Amaker is one of three black head coaches in the Big Ten, along with Penn State’s Jerry Dunn and Indiana’s Mike Davis.
Despite the large gap between the percentage of black head coaches and the players in college basketball, the number of blacks in head coaching positions has increased by an average of about two percent each year, according to Kevin Matthews of the Center for the Study of Sport in Society at Northeastern University.
The Center’s 1995-96 study showed that just 17.4 percent of Division-I basketball coaches were black – 4.2 percent less than in the 2000 survey.
And what’s even more promising, Matthews adds, is that 33 percent of Division-I assistant basketball coaches are black, creating a talent pool for future head coaching positions.
“I believe that in college basketball there’s been a barrier that’s been broken,” says Matthews, the Center’s Director of National Diversity Programs. “It’s largely responsible to the outspokenness of a couple of coaches in the past … like (former Georgetown head coach) John Thompson and (Temple head coach) John Chaney.”
A long WAY TO GO
Despite the positive outlook for black basketball coaches, quality minority candidates are still being overlooked, says Floyd Keith, the executive director of the Black Coaches Association.
Keith points to three factors contributing to the lack of black head coaches: knowledge of the candidates, the politics involved in selecting a coach, and the criteria that most major schools use for new hires.
One problem is that the interviewers themselves are overwhelmingly white – as of 2000, only 2.4 percent of Division-I athletic directors were black. Keith says that black athletic directors would try harder than whites to recruit minority coaches.
And when filling coaching positions, athletic directors may sometimes steer their decisions toward what the contributing alumni want, Keith adds.
Most importantly, Keith says, when schools require prior coaching experience, many minorities are eliminated from the running because of the institutionalized racism that existed in the past.
The accumulated effect is disheartening for minorities.

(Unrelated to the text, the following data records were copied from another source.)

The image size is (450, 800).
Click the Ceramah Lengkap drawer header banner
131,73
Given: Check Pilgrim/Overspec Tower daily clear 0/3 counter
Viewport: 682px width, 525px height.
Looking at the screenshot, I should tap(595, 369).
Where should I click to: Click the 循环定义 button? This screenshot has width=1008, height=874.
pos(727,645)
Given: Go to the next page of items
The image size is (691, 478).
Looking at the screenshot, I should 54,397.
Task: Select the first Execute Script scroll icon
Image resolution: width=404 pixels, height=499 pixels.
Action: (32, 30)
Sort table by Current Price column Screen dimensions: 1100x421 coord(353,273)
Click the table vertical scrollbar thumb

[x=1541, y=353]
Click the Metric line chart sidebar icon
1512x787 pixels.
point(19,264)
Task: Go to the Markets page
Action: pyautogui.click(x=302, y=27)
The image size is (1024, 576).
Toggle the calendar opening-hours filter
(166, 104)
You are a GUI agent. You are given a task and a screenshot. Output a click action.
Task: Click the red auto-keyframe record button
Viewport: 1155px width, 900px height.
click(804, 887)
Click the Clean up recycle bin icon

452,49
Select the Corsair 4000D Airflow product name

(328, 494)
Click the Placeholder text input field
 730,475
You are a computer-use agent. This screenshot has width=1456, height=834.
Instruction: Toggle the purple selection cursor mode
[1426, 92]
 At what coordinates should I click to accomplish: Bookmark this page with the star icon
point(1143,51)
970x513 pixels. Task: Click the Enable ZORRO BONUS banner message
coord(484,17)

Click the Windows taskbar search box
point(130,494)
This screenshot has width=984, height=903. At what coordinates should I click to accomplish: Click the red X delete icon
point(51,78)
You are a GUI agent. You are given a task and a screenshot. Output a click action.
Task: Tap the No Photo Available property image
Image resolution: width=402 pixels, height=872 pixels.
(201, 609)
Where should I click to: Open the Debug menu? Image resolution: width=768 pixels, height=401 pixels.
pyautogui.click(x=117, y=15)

“They become discouraged,” he says. “If you don’t think you have an opportunity to win, you don’t get in the race. That glass ceiling has a dehumanizing effect.”
While NU Athletic Director Rick Taylor agrees that blacks may be at a disadvantage in the hiring process, he says that the most feasible and fair way for them to earn major coaching positions is to work from the bottom up. There is too much at stake in Division-I athletics, Taylor says, to hire a head coach without any prior head- or assistant- coaching experience.
“I’m not sure anybody making a decision now wants to be held responsible for anything that happened 30 years ago,” Taylor says of the past institutional racism. “You’re going to pick the best person for the job. I think in basketball we’re getting close to colorblind.”
POSITIVE IMPACT
But NU currently has no black head coaches in any sport. The lone black head basketball coach during the program’s 98-year history was the late Ricky Byrdsong, who coached from 1993-97.
Taylor says he recognizes this disparity, but he adds that it’s not the result of an apathetic athletic administration.
“We’ve got a representative group of minority student-athletes,” Taylor says. “I think it’s important that we get minority representation in coaching staffs.
“There’s a plan to make an effort (to hire minorities). Any plan is dependent on somebody saying yes to your (offer).”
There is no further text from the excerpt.